Tout savoir sur la Rèze

La Rèze est le premier cépage dont il est fait mention en Valais. Son nom Régy est mentionné en 1313 dans le fameux Registre d’Anniviers, premier document faisant état de la présence de cépages cultivés en Valais. Elle se trouvait alors dans la région de Granges (entre Sierre et Sion).
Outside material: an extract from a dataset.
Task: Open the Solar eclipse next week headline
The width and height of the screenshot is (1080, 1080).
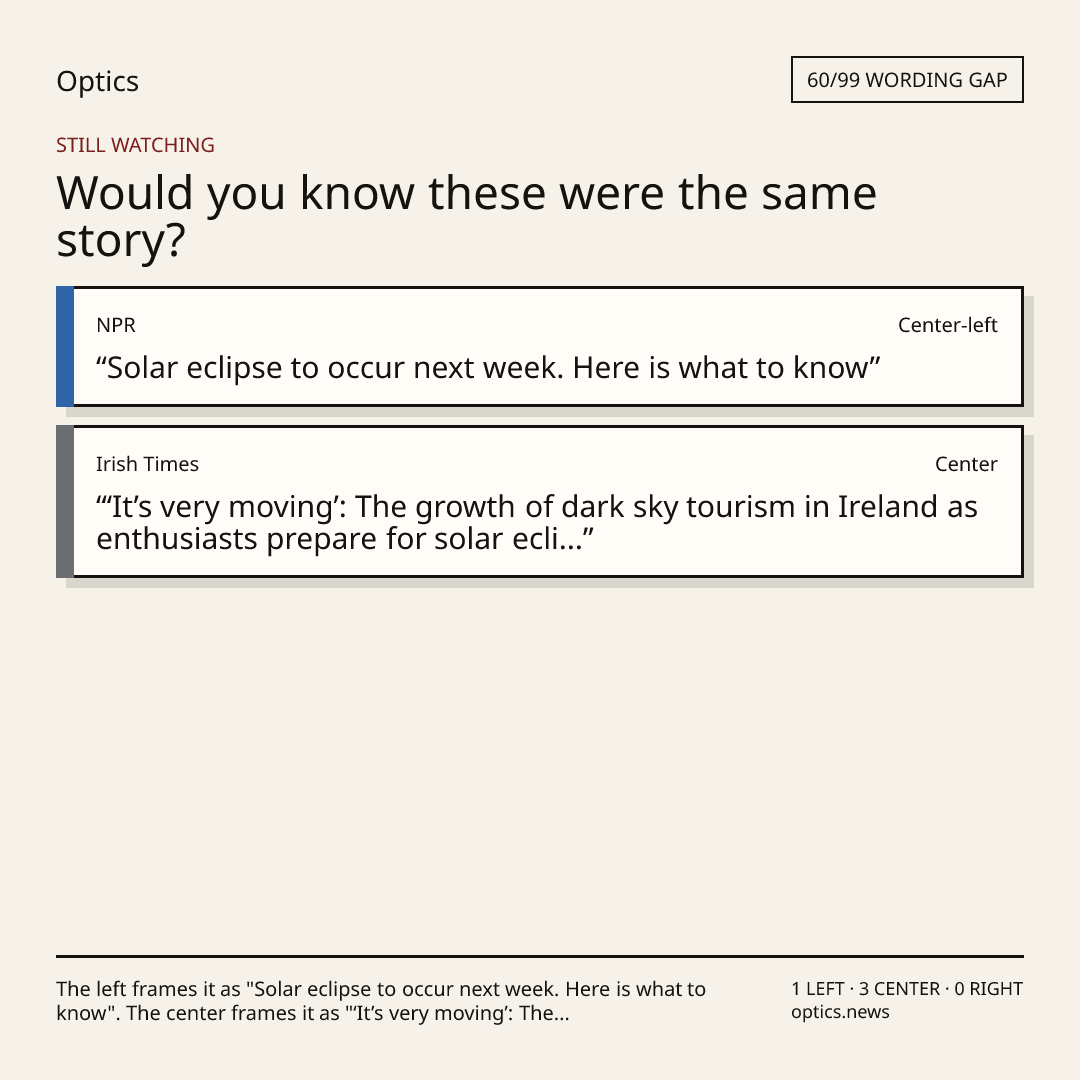Action: pos(488,368)
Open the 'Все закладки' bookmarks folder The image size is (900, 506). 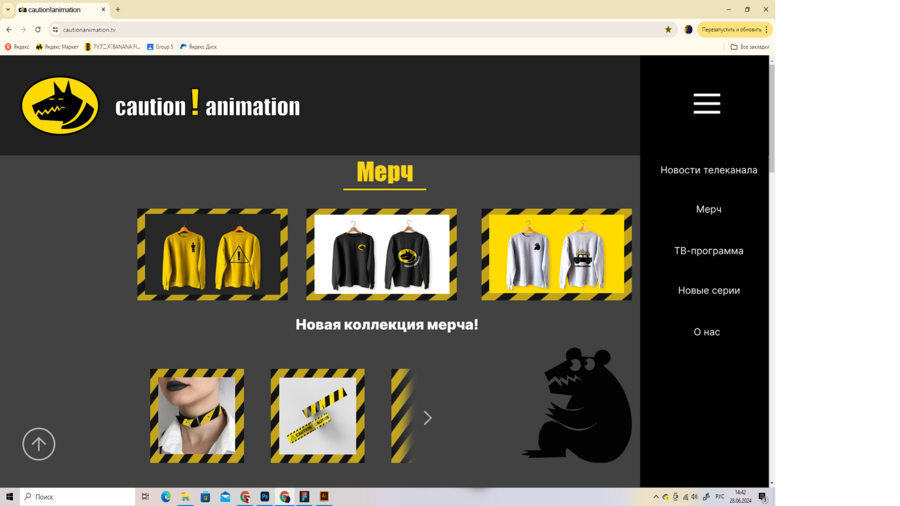pos(750,47)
Elle y côtoyait l’Humagne (la blanche, bien sûr) et un autre cépage rouge qu’on suppose être le Rouge du pays, aujourd’hui nommé Cornalin.
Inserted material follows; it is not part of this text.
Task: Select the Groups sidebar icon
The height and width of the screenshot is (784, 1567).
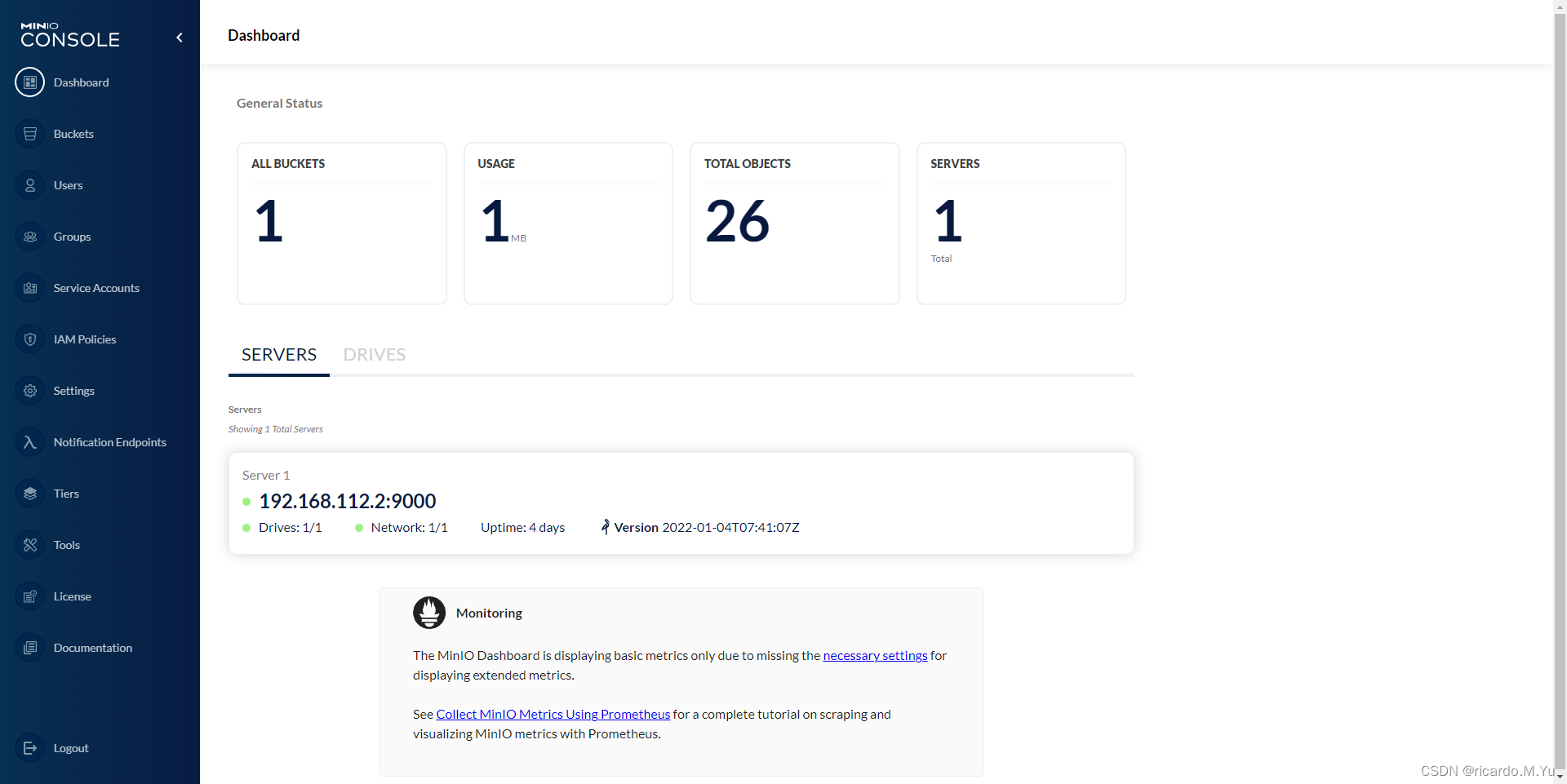Action: pyautogui.click(x=29, y=236)
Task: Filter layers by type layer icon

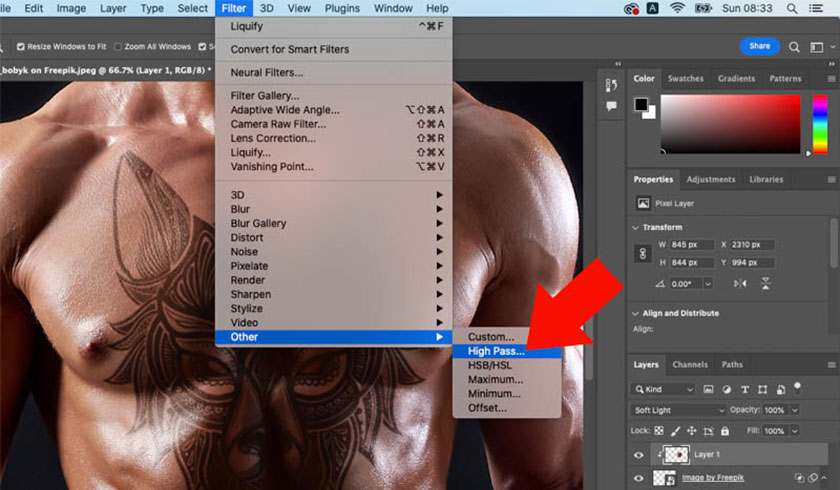Action: coord(743,389)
Les tests ADN réalisés par le fameux biologiste José Vouillamoz ont démontré que la Rèze est la mère avérée de 5 cépages : deux Valaisans, la Diolle – dont un exemplaire a été repéré dans le Valais central – et la Grosse Arvine, et trois Italiens : le Groppello di Revo, la Nosiola (Trentin) et le Cascarolo Bianco (Piémont). Autres révélations : la Rèze est aussi la grand-mère de cinq cépages valdôtains (Prié, Mayolet, Petit Rouge, Fumin et Cornalin d’Aoste) et d’une variété piémontaise, l’Avanà, la demi-sœur de l’Amigne). Elle est aussi demi-sœur de la Freisa du Piémont.
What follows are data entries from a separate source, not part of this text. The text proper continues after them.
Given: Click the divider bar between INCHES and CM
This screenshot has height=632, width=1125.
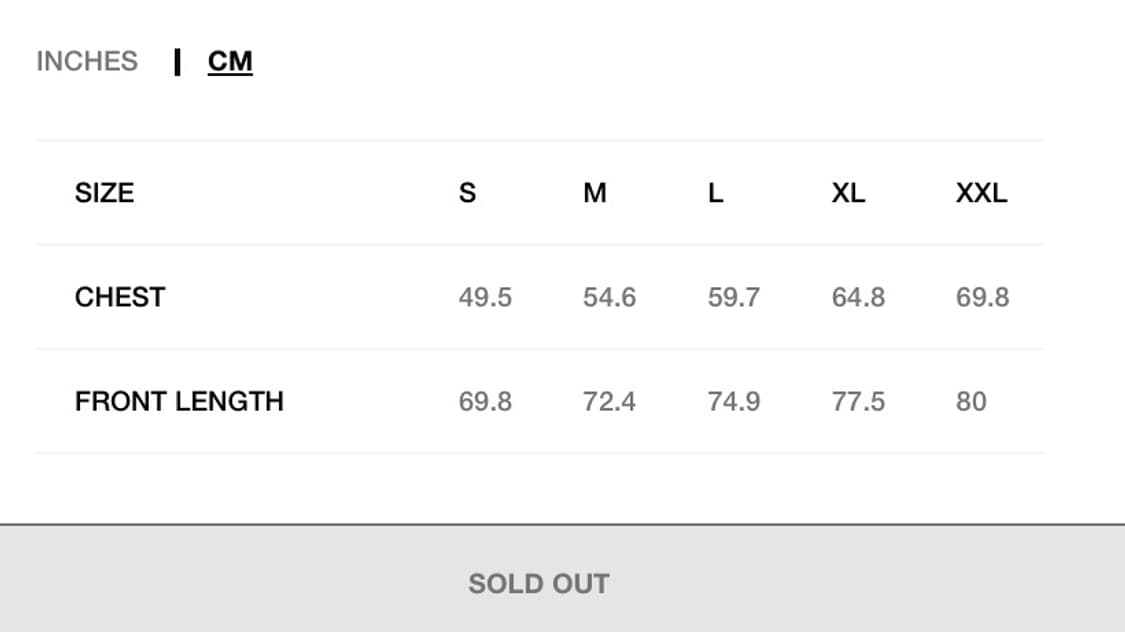Looking at the screenshot, I should coord(177,62).
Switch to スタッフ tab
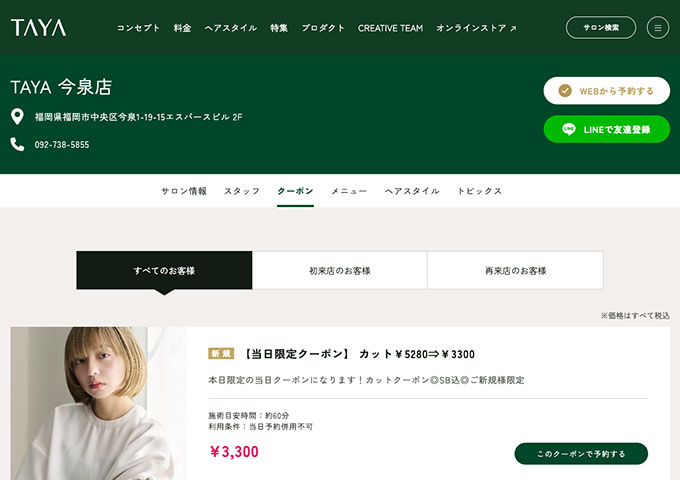The height and width of the screenshot is (480, 680). pyautogui.click(x=242, y=191)
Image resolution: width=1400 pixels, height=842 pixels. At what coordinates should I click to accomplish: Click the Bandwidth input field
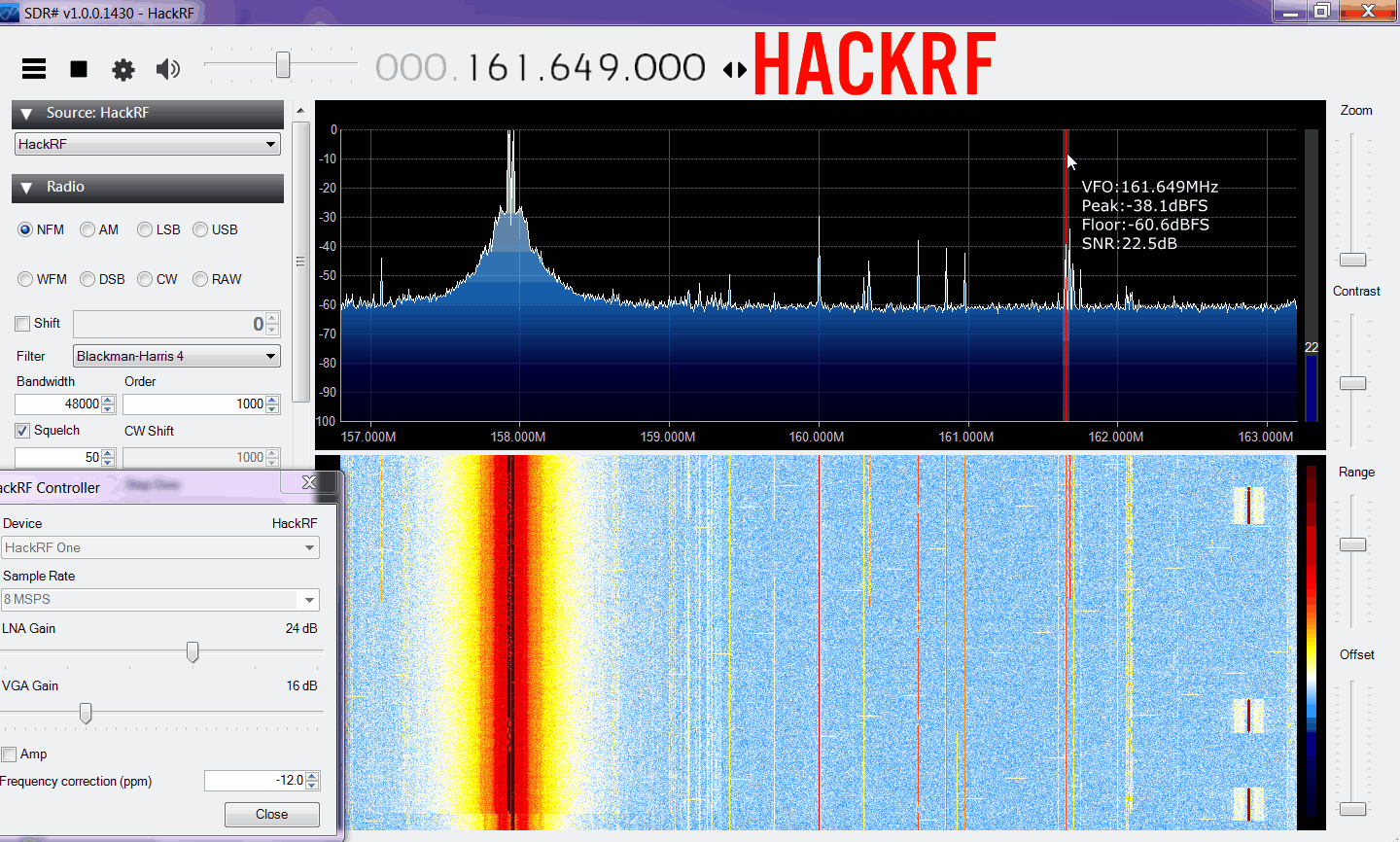[x=58, y=403]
La Rèze a donc de la parenté en Italie du Nord, et José Vouillamoz a découvert quelques très vieilles treilles de Rèze en Savoie.

La Rèze a longtemps été cultivé dans la région sierroise. Les Anniviards qui possédaient des vignes sur ce coteau de la rive droite, l’utilisaient pour leur fameux «Vin du Glacier».  Elle a ensuite été petit à petit remplacée par l’Ermitage (la Marsanne), souvent en assemblage avec d’autres cépages, la Malvoisie (Pinot Gris) en particulier.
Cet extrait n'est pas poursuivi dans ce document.